Dr. Rene Joyeuse was a remarkable man, but few people in his hometown of Saranac Lake remarked about him while he was alive. Few knew what great things he had accomplished in his life. They might have known him as a prison doctor or as a neighbor, but it wasn't until his obituary appeared in this paper in June that they realized he had also been a war hero and a medical pioneer.
And it wasn't until August, when we published village Mayor Clyde Rabideau's excellent feature story on Dr. Joyeuse's life, that they got the full and vivid story.
Dr. Joyeuse and his family lived here quietly for 25 years. He reportedly didn't like to talk about his exploits in World War II, like shooting his way out of a house surrounded by Nazis while spying for the U.S. before D-Day. He did critically important work to help the Allies win the war, earning France's highest military medal and the U.S.'s second-highest, draped around his neck by none other than Gen. Dwight Eisenhower.
Dr. Rene Joyeuse
(Photo courtesy of the Joyeuse family)
The war changed him greatly. He was a new man, and in recognition of that, he changed his surname, Veuve, to his U.S. code name, Joyeuse - the French word for "happy" and the name Charlemagne gave his sword.
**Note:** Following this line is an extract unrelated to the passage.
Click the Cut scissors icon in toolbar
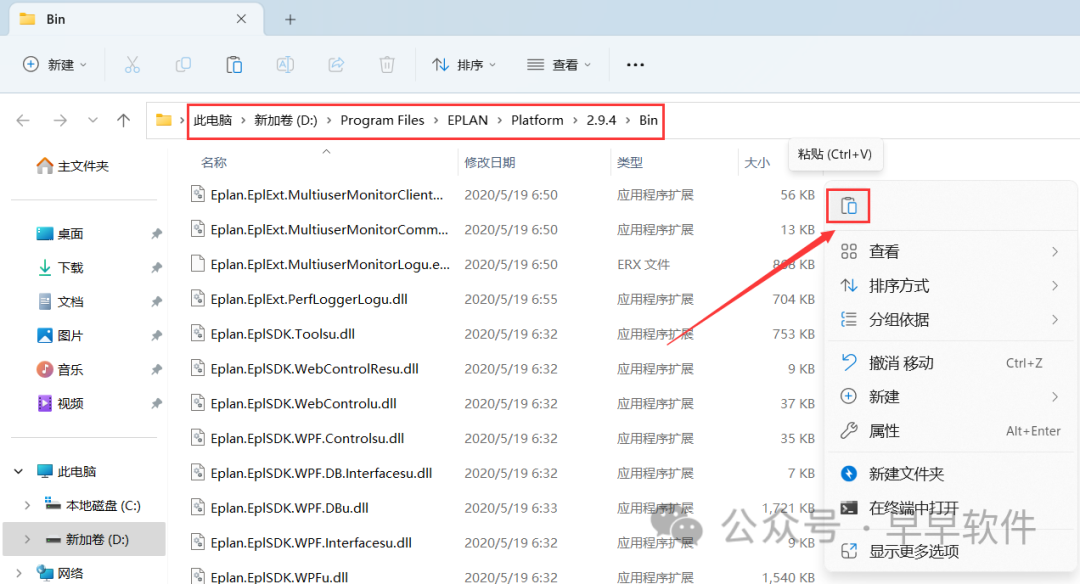pos(132,65)
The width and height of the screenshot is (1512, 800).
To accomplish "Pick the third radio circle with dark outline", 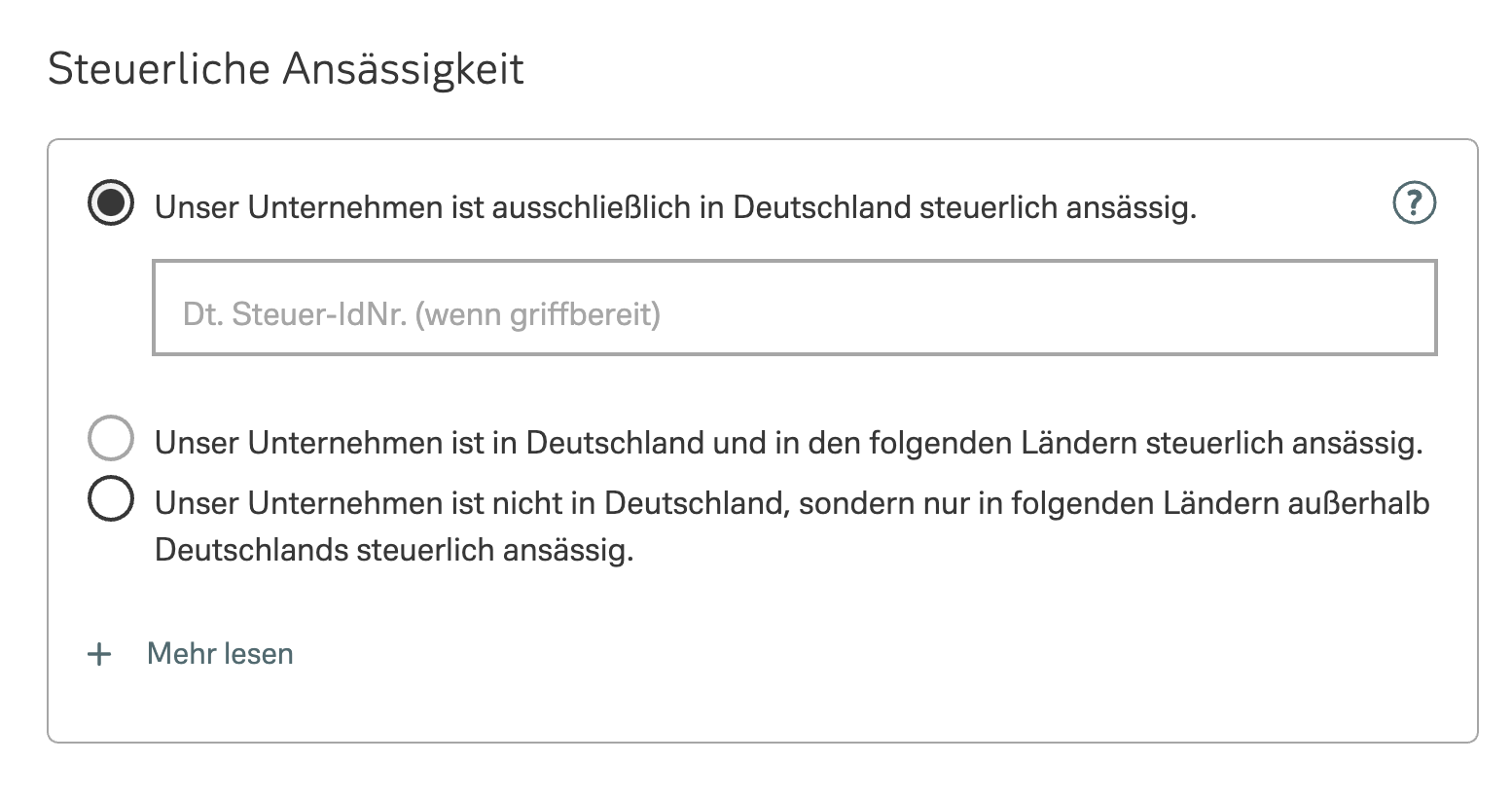I will tap(111, 499).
He later fought for France in Indochina, where the horrors of wartime jungle surgery prompted him to enter medical school and become a doctor. Thus, he turned a bad experience into a way of helping make the world better for others.
He and his fiancee Suzanne, a nurse he met while in med school in Paris, moved to the U.S., got married and lived all over the country. He became a leader in developing the kind of trauma treatment that became standard with EMTs and emergency rooms all around the world; he was a co-founder of the American Trauma Society, fostering the creation of the trauma hospital concept.
He also helped develop the first biological heart valve replacement, one of which was, many years later, put into his wife.
We're sure many local people join us in wishing they could have known him while he was alive. What was he like, personally? What kind of a person can accomplish so much for society at large? Sadly, we didn't get the chance to find these things out for ourselves. His last 10 years were wracked by Alzheimer's disease. His wife cared for him devotedly.
There are many amazing people here - quite a few, even, who did amazing things in World War II - but the difference with Dr. Joyeuse is that he was not properly recognized for it locally during his life. Not once while he was living was he mentioned in the pages of the Enterprise; the Joyeuse name does not appear at all in the Enterprise online archives. Now, after his death, it's appropriate to make up for lost time, at least somewhat, in terms of public recognition.
So we raise a toast to Dr. Rene Joyeuse, a great man who chose, along with his wife, to make Saranac Lake their home. We're proud of that. He won't be buried here, though - rather, in a special place set aside for heroes like him.
(Editor's note: The sentence about the biological heart valve replacement has been corrected to reflect that it was put into Suzanne Joyeuse, Rene Joyeuse's wife, not into him.)